Прыжок, стр. 118

Донна различила тревогу в голосе Кэрол. И копнула глубже:

— Значит, ты думаешь, что бы там ни было, это нечто нелегальное?

Кэрол криво улыбнулась.

— Все, чего бы они ни коснулись, становится немножко незаконным. Но когда в какое-то дело глубоко втянут Стефан, тогда оно меня по-настоящему тревожит. Все, чего касается он, становится откровенно грязным.

Донна непонимающе уставилась на Кэрол:

— Грязным? Каким образом?

Кэрол с размаху вдавила в пепельницу сигарету и процедила сквозь зубы:

— Просто становится грязным, и все! Прогнившим, мерзким, гадким. А почему ты спрашиваешь о Шри-Ланке, Донна? Ты что-то слышала?

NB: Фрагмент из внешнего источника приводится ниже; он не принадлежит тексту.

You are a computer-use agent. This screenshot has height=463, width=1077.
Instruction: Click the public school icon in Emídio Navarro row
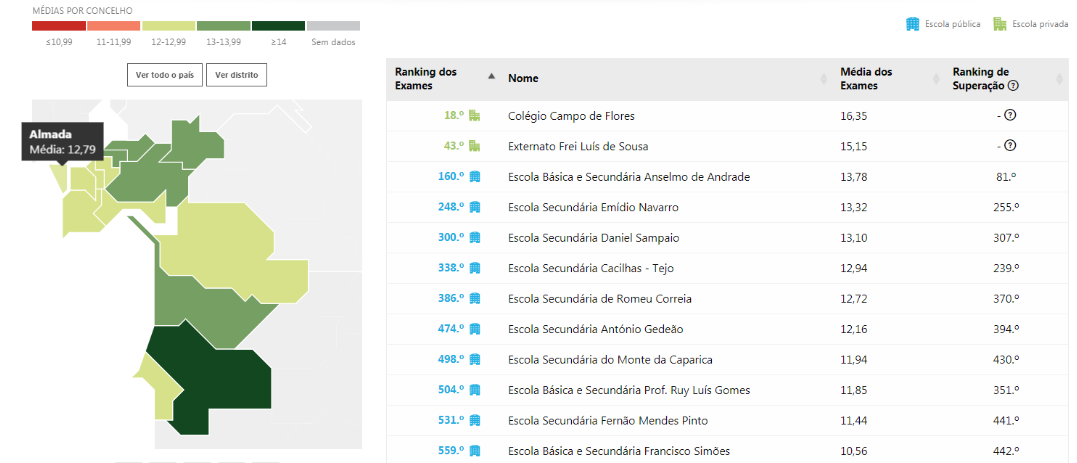coord(475,207)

Донна сглотнула ком, застрявший в горле.

— Просто я нашла кое-какие бумаги в сейфе Джорджио и заинтересовалась, о чем в них может идти речь. Вот и все.

Кэрол закурила очередную сигарету.

— Ты сегодня какая-то резкая, девочка. Правда, резкая. Как женщина, у которой голова забита проблемами.

— Я не спала прошлой ночью, Кэрол. И у меня на самом деле голова черти чем забита.

— Скучаешь по Джорджио?

Донна чуть заметно кивнула.

— Иногда я ненавижу его, Кэрол, за все, что он сделал. И за то, что он требует от меня. Но, даже осознавая это, я сделаю все, что он хочет, невзирая ни на что.

— Я чувствую то же самое по отношению к Дэви, — призналась Кэрол. — О, я знаю, для тебя он — не подарок. Но для меня-то он — единый свет в окошке. Я не могу жить без него, понимаешь? — Когда Кэрол говорила это, ее суровые черты смягчились, и Донна вдруг увидела в ней ту девушку, которой была Кэрол много-много лет назад. — Иногда мне ничего не стоит разорвать его на щепки, избить до полусмерти бейсбольной битой, особенно когда я узнаю, что он опять за кем-то волочился. Но за всем этим лежит один и тот же факт: я даже подумать не могу о том, чтобы жить без него… Мы стареем, девочка, — печально продолжила Кэрол, — а мужчины — нет. О, у них все по-другому: прибавляются года, но не мозги. Большинством мужчин правит их член, а не голова, и так продолжается, пока они не впадают в старческий маразм. Ты только посмотри на политиков, которые начинают суетиться, если вблизи оказывается чья-нибудь юбка. И нам остается лишь глотать это, как бы оно ни было горько и обидно.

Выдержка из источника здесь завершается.